Crise au Mali : l'offensive diplomatique d'Alger

Abdelkader Messahel cherchera-t-il les failles de Bamako?
Abdelkader Messahel cherchera-t-il les failles de Bamako?

Après Paris où il a rencontré le ministre français des Affaires étrangères, Laurent Fabius, Abdelkader Messahel, ministre délégué chargé des Affaires maghrébines et Africaines s'est envolé pour une tournée dans "les pays du champ" qui le mènera à Bamako. A Malte, au Sommet des 5+5, le Premier ministre Andelmalek Sellal a rencontré à deux reprises le président français, François Hollande.

Il n'a pas plus tôt achevé sa visite jeudi dernier à Paris où il rencontré Laurent Fabius, le ministre des affaires étrangères français, M. Abdelkader Messahel, ministre délégué chargé des Affaires maghrébines et africaines, accompagné de hauts responsables du ministère de la Défense nationale a pris la route, hier, en Mauritanie "dans le cadre d'une tournée régionale qui le mènera successivement en Mauritanie, au Mali et au Niger", indique le ministère des Affaires étrangères dans un communiqué. Cette tournée, qui s'ajoute à celles, nombreuses, effectuées dans la région, au cours de cette année 2012, sera sans doute l'une des plus décisives qu'aura à faire Alger dans cette région où les perspectives du règlement de la crise au Nord-Mali ne sont plus celles qu'elles étaient avant la tenue de la 67e session au Siège de l'ONU à New York sur le thème de " l’Etat de droit", les 24 et 25 septembre derniers. 
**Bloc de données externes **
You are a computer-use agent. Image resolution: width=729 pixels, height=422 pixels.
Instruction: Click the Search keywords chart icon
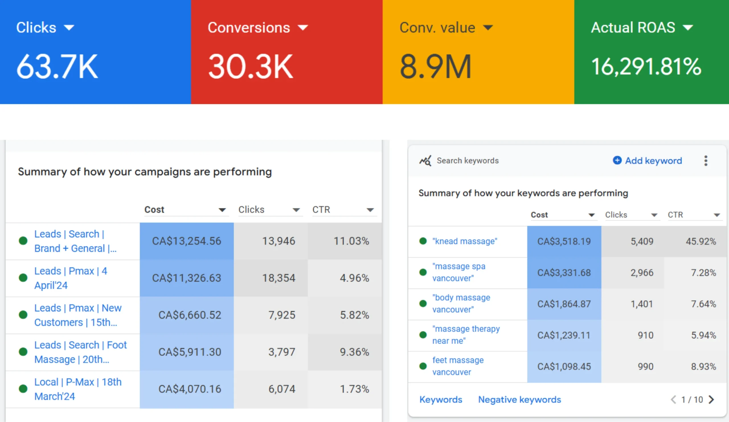tap(425, 161)

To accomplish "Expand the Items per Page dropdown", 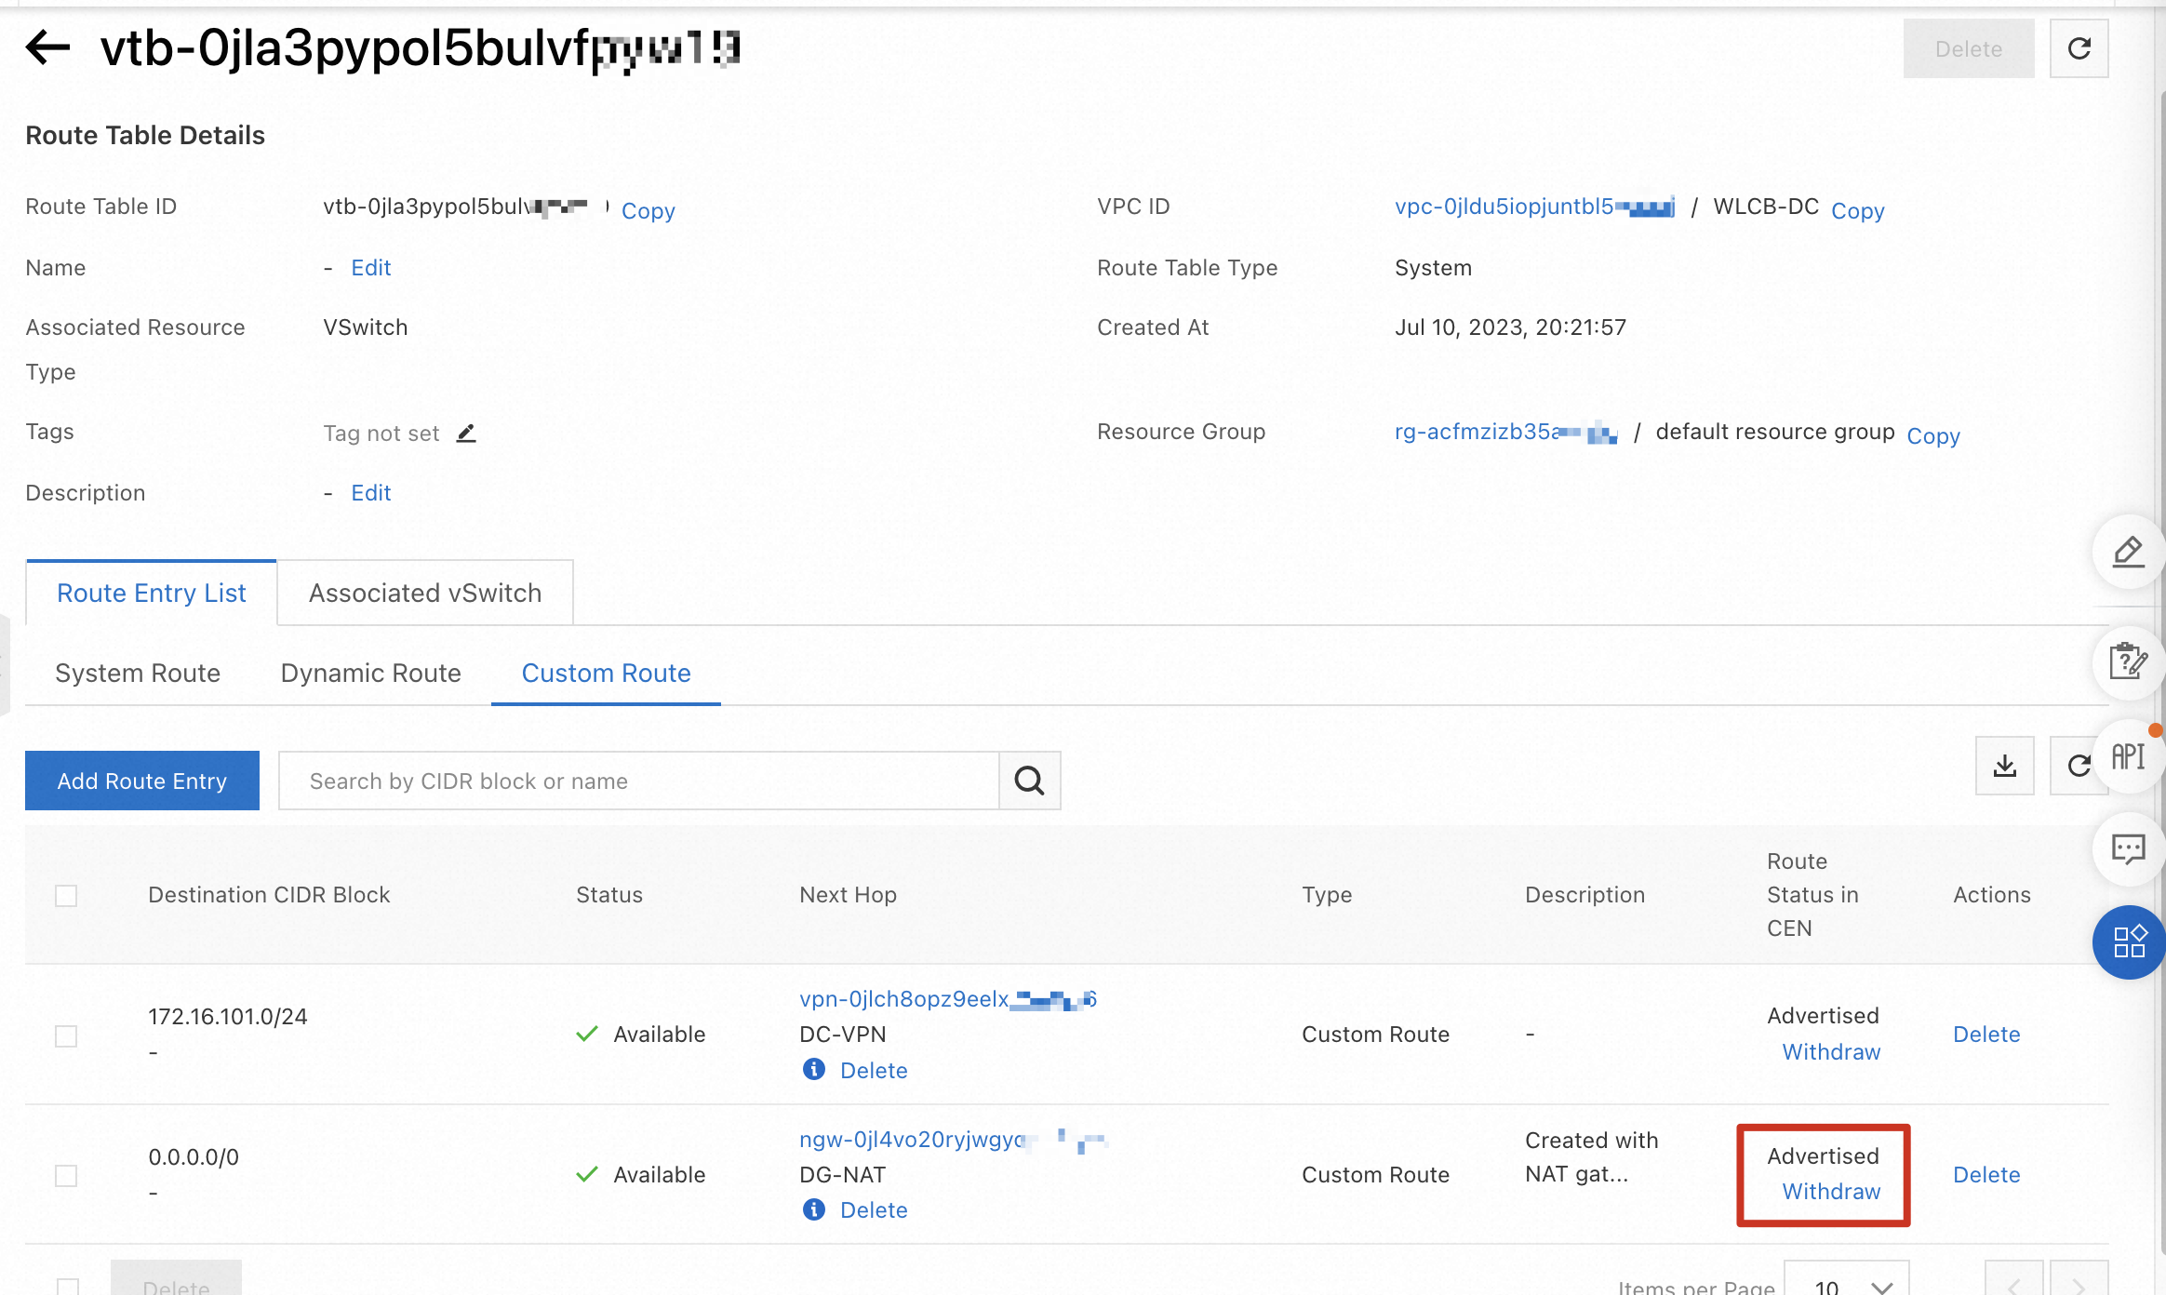I will coord(1846,1284).
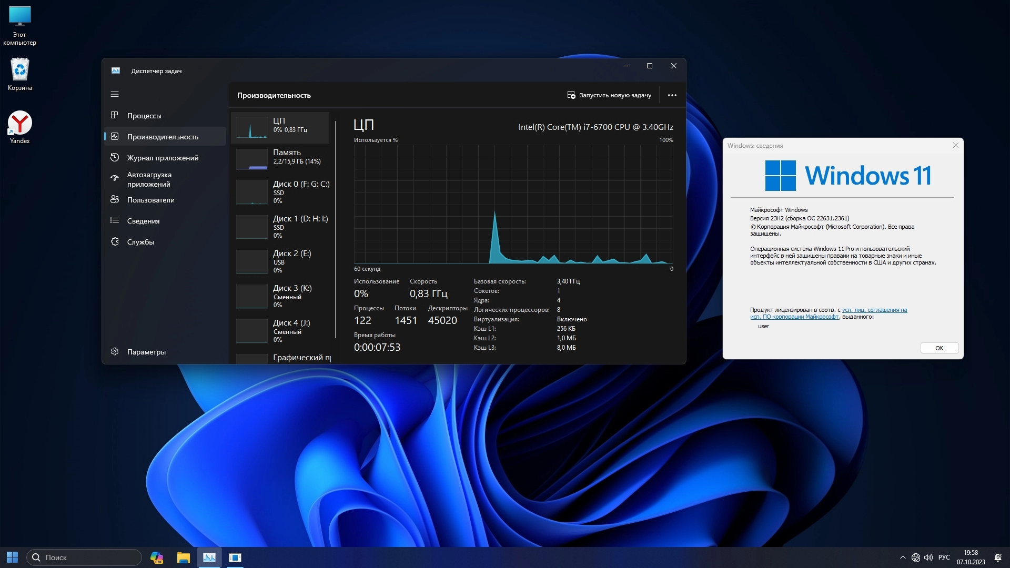Open the volume tray icon
This screenshot has height=568, width=1010.
[x=928, y=557]
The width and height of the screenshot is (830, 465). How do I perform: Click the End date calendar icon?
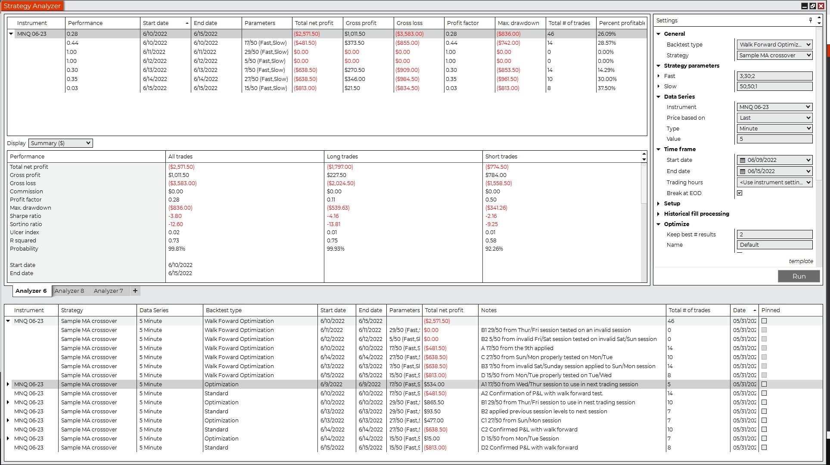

Bamako et la Cédéao ayant scellé leur accord sur l'"inévitable" intervention militaire au Nord-Mali, quelle sera la marge de manœuvre  d'Alger qui s'est retrouvée isolée par la majorité des "pays du champ" qui, après une période de brouilles latentes entre Bamako et la Cédéao, se sont rangés sur l'option militaire au Nord-Mali sous le mandat de l'Onu toujours attendu.

Ces consultations, selon le communiqué du département des Affaires étrangères "seront mises à profit" pour "renforcer la coopération entre les pays du champ, à travers les mécanismes existants (Comité politique, comité d'état major conjoint - CEMOC - et l'Unité fusion liaison - UFL -) dans la lutte contre le terrorisme et le crime organisé transnational", a-t-on précisé de même source. Or, ces moyens invoqués, notamment le Cemoc, ont montré leur inefficacité dans la lutte contre Al Qaïda au Maghreb islamique dans les régions algériennes frontalières de l'Algérie, notamment l'attentat kamikaze qui a frappé Tamanrasset en juin dernier, le Q.G.du Cemoc.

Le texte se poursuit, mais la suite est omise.